В анархистской критике закон часто фигурирует в образе двуглавой гидры. Одна голова — это абстрактная политическая философия и теория права, а другая — реализация этой политики. С точки зрения анархиста, теория права обосновывает исполнение закона необходимостью, опираясь при этом на две связанные между собой идеи: что социальные группы не способны изобретать свои собственные системы регулирования и что жизнь в обществе в отсутствие закона непривлекательна. Теоретически закон — это инструмент, который обеспечивает безопасность и свободу за счет сдерживания ненадлежащего поведения. Джон Локк, которого иногда называют одним из отцов либерализма, сказал: «Там, где заканчивается закон, начинается тирания»64.
На практике исполнение закона лишает возможностей нормотворчества большинство людей, которыми этот закон управляет. Люди знают, что такое закон, знают, что он предписывает повиновение и что нарушение закона ведет к наказанию. Однако большинство из них имеют смутные представления о содержании и сфере действия закона и не обладают техническими возможностями для принятия заметного участия в его создании, толковании или применении. Таинственность закона только усиливает мысль о его необходимости. Всякий раз, когда мы прибегаем к услугам представителей сферы закона — полиции, юристов, адвокатов и судей, — мы косвенно признаем нашу зависимость от закона и неспособность вести дела в его отсутствие.
Для анархистов, таких как Зигмунд Энглендер, который участвовал в революции 1848 года, был политическим ссыльным и журналистом, разделение закона и общественной жизни было признаком политической коррупции. Его представление о законе и доминировании точно соответствовало критике наемного рабства и господства, которую развивали чикагские анархисты, что, впрочем, неудивительно, поскольку он тоже учился у Прудона. Выйдя после раскола из МТР, он сфокусировался на критике закона, поскольку тот поощрял эксплуатацию и зависимые отношения, а законотворцы присвоили себе право решать, что будет лучше для всех. В обоих случаях закон заведомо одерживал верх.
В основе проведенного Энглендером анализа доминирования лежало несоответствие между идеальными представлениями о законе и его реальным воплощением. Рассматривая революционные изменения во Франции в период с 1789 по 1848 год, Энглендер использовал закон как своеобразное свидетельство двух противоборствующих векторов: стремления к совершенству, основанного на принципах уважения прав личности — «революционной идее нашего века»65, — и инертности, которая проявилась в затянувшемся процессе написания новой конституции, что, по факту, способствовало закреплению неравенства. Идеальный закон должен устанавливать порядок через гармонизацию. В реальности же он только усиливал разногласия, навязывая конкуренцию за ограниченные ресурсы и поощряя угнетение.
Предполагалось, что верховенство закона должно гарантировать торжество справедливости в республиках, возникших после 1789 года, но, по мнению Энглендера, фактически закон применялся для регулирования конституционных отношений, обусловленных исключительным правом частной собственности.
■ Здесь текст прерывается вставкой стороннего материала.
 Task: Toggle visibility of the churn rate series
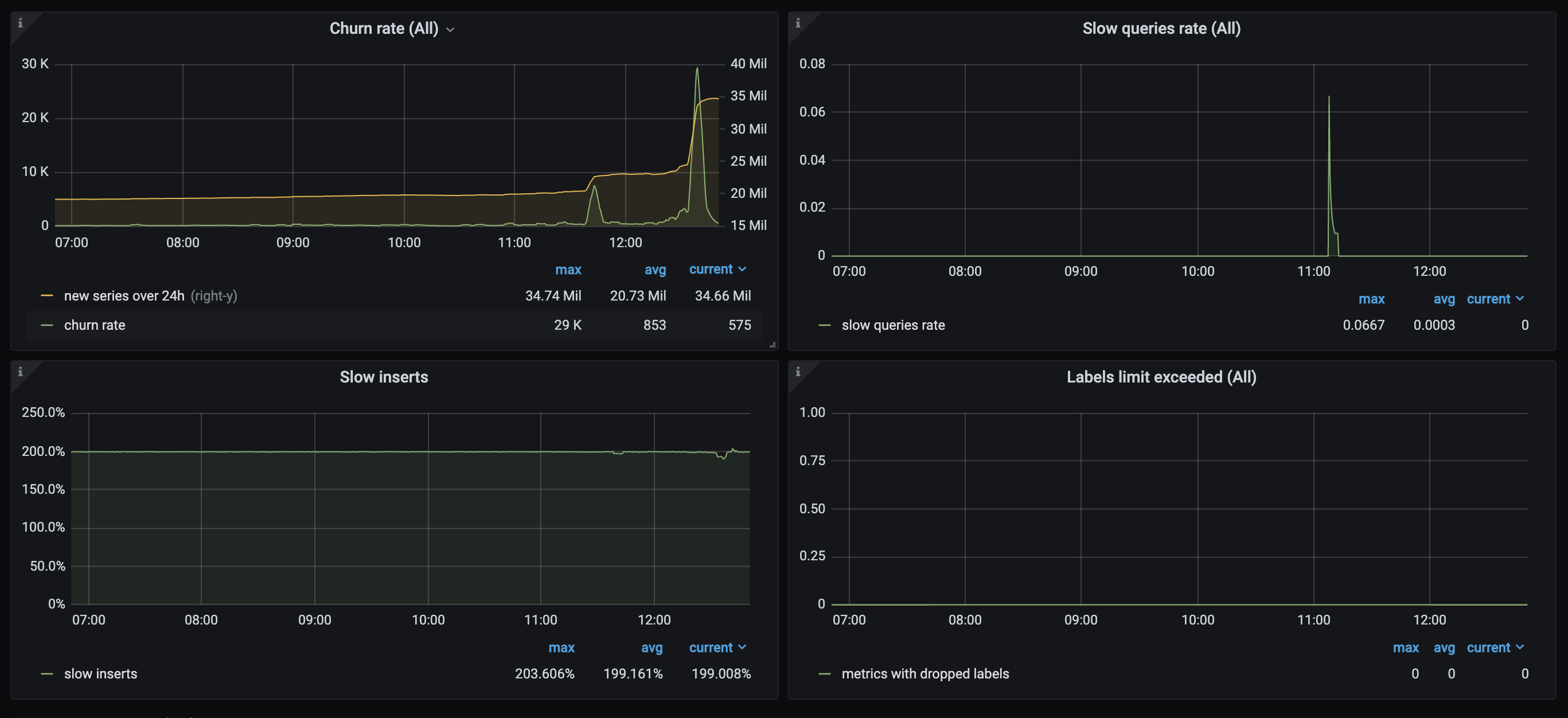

Изображаемый как «выражение глобального разума, общественного сознания, справедливости, могучего оплота человечества против варварства»66, на деле закон был выражением «социального антагонизма». Он никогда не был нейтральным или «слепым». Революционный принцип прав человека плавно трансформировался в нем в то самое буржуазное право частной собственности. Закон мог лишь частично разрешать споры — ведь он должен сохранять неравенство, которое лежит в основе исключительного права собственности. Вслед за Прудоном Энглендер утверждал, что «устранение экономического опустошения человека человеком и прямой власти человека над человеком» являются аспектами одной и той же проблемы. Вкратце его вывод заключался в том, что закон доминирует подобно «оружию, с помощью которого можно запугивать, порабощать и истязать угнетенных»67. Он есть «дитя несправедливости и амбиций», а также «последнее прибежище веры во власть»68.
Чтобы объяснить превращение закона из правового принципа в орудие несправедливости, Энглендер обратился к философии. В качестве ключевых фигур для своей критики он выбрал философа XVIII века Жан-Жака Руссо и восхищавшихся его трудами якобинцев Робеспьера и Сен-Жюста. Эти трое были самыми решительными защитниками закона. Ознакомившись с их трудами, Энглендер заметил роковую ошибку, допущенную ими в теории и практике законотворчества. Будучи заклятыми врагами абсолютизма, эти революционеры осознавали, что деспотизм монархов зиждился на исключительном праве устанавливать законы. Однако вместо того, чтобы подвергнуть сомнению саму идею законотворчества в качестве основного источника тирании, они просто передали законодательные полномочия монарха — иначе говоря, верховную власть — народу.